On comprend rapidement, dès les premiers pas dans les rues d’Arequipa, pourquoi on la surnomme la « ville blanche ».
Cette blancheur, Arequipa la doit au sillar, une roche volcanique claire extraite des carrières voisines. Elle donne à la ville une lumière singulière, presque minérale, particulièrement belle lorsque le soleil vient réchauffer les façades du centre historique.
L’œil de nos spécialistes Arequipa est une étape que nous conseillons de savourer sans précipitation. À 2 300 mètres d’altitude, elle permet une acclimatation douce avant de poursuivre vers le Canyon de Colca, le lac Titicaca ou les hauteurs de l’Altiplano.
Surnom
La ville blanche
Altitude
Environ 2 300 mètres
À ne pas manquer
Le monastère de Santa Catalina
Se balader dans les ruelles du centre historique est un véritable plaisir. On y marche sans se presser, porté par une atmosphère sereine et chaleureuse. Le climat, doux et sec presque toute l’année, rend chaque promenade agréable.
Le matin, l’air est frais et vivifiant ; l’après-midi, le soleil enveloppe la ville d’une chaleur dorée. Arequipa se découvre à pied, au rythme de ses façades blanches, de ses patios discrets et de ses perspectives ouvertes sur les volcans.
Le cœur de la ville s’organise autour de la majestueuse Plaza de Armas. Bordée de palmiers et animée par sa fontaine centrale, elle offre un décor de carte postale, dominé par l’imposante Cathédrale de style néoclassique.
À quelques pas, l’église de la Compania de Jesús dévoile une tout autre richesse architecturale, avec son baroque andin finement travaillé. Ces monuments racontent à eux seuls l’élégance coloniale d’Arequipa et la singularité de son identité péruvienne.
Mais s’il y a un lieu qui marque profondément les voyageurs, c’est sans doute le monastère de Santa Catalina. Pour nous, c’est un incontournable absolu lors d’un passage à Arequipa.
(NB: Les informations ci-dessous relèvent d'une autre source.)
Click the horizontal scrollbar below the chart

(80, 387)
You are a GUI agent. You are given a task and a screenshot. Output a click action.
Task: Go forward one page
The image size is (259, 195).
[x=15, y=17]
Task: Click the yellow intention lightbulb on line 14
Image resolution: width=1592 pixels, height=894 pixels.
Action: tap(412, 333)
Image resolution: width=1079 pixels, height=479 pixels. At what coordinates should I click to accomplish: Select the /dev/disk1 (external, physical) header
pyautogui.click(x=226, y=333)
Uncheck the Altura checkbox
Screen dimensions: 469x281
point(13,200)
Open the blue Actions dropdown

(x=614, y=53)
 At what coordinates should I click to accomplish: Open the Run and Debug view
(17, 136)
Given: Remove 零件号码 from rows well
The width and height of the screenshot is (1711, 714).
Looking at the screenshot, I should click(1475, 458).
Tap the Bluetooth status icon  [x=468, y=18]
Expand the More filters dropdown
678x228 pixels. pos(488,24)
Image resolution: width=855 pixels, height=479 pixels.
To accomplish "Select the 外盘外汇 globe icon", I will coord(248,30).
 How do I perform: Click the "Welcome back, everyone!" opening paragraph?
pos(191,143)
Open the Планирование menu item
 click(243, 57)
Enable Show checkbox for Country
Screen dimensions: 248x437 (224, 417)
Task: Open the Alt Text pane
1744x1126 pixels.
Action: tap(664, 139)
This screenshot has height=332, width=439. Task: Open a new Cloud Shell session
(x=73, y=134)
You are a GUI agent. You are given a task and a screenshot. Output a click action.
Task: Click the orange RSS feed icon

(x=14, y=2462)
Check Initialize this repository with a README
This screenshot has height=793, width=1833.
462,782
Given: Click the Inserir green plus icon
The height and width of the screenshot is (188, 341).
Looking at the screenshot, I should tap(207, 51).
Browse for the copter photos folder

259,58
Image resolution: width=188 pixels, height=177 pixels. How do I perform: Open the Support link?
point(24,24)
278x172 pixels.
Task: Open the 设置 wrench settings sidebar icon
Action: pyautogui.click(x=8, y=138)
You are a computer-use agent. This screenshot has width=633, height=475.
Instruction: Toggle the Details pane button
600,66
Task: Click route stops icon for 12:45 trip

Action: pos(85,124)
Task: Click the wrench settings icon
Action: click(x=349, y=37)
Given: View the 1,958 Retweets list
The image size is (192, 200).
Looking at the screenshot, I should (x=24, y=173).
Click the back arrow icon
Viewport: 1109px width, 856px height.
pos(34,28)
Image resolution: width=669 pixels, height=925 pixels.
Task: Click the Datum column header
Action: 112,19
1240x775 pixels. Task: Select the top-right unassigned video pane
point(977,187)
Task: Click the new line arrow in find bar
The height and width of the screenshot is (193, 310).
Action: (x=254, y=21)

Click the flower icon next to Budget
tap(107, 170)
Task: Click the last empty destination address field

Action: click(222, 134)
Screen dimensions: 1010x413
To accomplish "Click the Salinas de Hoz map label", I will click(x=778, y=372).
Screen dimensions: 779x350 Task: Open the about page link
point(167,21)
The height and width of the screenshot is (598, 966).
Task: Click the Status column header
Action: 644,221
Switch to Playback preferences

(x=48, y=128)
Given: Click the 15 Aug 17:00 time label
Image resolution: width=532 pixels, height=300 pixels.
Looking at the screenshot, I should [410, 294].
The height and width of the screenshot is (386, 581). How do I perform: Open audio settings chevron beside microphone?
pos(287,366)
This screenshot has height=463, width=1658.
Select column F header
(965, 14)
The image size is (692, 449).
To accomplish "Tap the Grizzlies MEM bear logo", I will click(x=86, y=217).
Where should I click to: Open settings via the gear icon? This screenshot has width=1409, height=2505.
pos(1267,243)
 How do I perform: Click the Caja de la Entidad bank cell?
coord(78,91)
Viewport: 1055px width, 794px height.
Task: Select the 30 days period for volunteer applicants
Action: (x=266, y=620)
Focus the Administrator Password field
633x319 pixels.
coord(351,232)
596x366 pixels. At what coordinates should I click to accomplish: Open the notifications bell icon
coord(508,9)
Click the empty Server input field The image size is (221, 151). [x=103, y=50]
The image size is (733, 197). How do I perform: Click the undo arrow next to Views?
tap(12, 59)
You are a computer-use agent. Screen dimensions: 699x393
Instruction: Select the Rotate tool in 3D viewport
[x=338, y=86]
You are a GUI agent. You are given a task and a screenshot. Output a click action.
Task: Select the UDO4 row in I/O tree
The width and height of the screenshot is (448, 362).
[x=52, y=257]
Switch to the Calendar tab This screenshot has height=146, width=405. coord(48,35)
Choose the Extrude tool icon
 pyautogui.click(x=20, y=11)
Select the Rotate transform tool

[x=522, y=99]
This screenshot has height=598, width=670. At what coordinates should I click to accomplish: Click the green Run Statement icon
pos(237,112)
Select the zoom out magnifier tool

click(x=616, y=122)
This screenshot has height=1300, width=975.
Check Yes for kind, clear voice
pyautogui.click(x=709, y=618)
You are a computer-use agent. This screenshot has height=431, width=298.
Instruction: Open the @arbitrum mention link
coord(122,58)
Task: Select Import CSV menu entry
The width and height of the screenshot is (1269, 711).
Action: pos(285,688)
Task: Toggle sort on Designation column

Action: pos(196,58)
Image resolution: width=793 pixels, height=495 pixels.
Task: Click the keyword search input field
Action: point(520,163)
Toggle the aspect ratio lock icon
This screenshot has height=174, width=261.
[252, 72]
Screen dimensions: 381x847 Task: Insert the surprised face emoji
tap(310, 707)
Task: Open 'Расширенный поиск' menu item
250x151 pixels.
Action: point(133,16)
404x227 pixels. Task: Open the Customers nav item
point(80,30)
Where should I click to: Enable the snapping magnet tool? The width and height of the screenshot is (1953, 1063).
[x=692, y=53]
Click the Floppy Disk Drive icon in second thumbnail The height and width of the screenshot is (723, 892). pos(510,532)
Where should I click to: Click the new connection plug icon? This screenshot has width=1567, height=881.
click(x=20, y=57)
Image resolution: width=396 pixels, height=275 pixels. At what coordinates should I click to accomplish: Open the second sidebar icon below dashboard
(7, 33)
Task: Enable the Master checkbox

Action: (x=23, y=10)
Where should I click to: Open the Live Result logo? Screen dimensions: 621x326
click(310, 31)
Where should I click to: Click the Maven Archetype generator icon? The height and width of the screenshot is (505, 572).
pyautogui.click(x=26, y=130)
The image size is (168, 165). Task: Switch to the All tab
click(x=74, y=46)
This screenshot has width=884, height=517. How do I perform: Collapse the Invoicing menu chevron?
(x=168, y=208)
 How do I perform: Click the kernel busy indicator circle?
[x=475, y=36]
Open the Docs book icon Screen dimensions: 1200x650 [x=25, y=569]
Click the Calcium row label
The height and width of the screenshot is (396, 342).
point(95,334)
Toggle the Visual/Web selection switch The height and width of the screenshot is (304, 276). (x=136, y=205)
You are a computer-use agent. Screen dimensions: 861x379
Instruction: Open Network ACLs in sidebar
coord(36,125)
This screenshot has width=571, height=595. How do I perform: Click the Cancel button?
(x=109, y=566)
En franchissant ses portes, on entre dans une véritable ville au cœur de la ville. Un labyrinthe de cloîtres, un dédale de ruelles étroites bordées de maisonnettes peintes d’ocre, d’azur ou de rouge profond. Les placettes, les patios fleuris et les murs éclatants sous le soleil composent un décor d’une beauté saisissante.
Tout évoque une Andalousie lointaine, transplantée au pied des Andes. On s’y perd volontiers, appareil photo en main, savourant le calme, la lumière et la poésie des lieux.
Arequipa est aussi une ville fière de sa gastronomie. Le soir venu, les ruelles s’animent autour des picanterías, ces tavernes traditionnelles où l’on perpétue des recettes ancestrales.
Laissez-vous tenter par un rocoto relleno, ce piment farci subtilement épicé, ou par un adobo arequipeño mijoté longuement. Les saveurs sont généreuses, franches, parfois surprenantes, et font pleinement partie de l’expérience arequipeña.
Lors de vos balades, n’oubliez pas de lever les yeux pour apercevoir, au loin, la silhouette du volcan Misti. Imposant et majestueux, il domine la ville avec ses 5 800 mètres d’altitude et accompagne chaque panorama d’Arequipa.
La présence des volcans donne à la ville une dimension spectaculaire. Elle rappelle constamment le lien puissant entre Arequipa, la terre volcanique et les paysages grandioses du sud péruvien.
Arequipa est considérée comme l’une des plus belles villes coloniales du Pérou, et il suffit d’y passer quelques heures pour comprendre pourquoi. Plus qu’une simple escale, c’est une étape lumineuse, élégante et profondément agréable, idéale pour entrer en douceur dans le Pérou andin.
La cathédrale d'Arequipa
Le monastère Santa Catalina
Le volcan Misti
Arequipa se visite toute l’année, mais la période la plus agréable s’étend d’avril à novembre, pendant la saison sèche, lorsque le ciel est limpide et que le volcan Misti se dévoile pleinement. De décembre à mars, quelques pluies rafraîchissent l’atmosphère et rendent la ville plus verte, avec une ambiance plus douce et plus calme.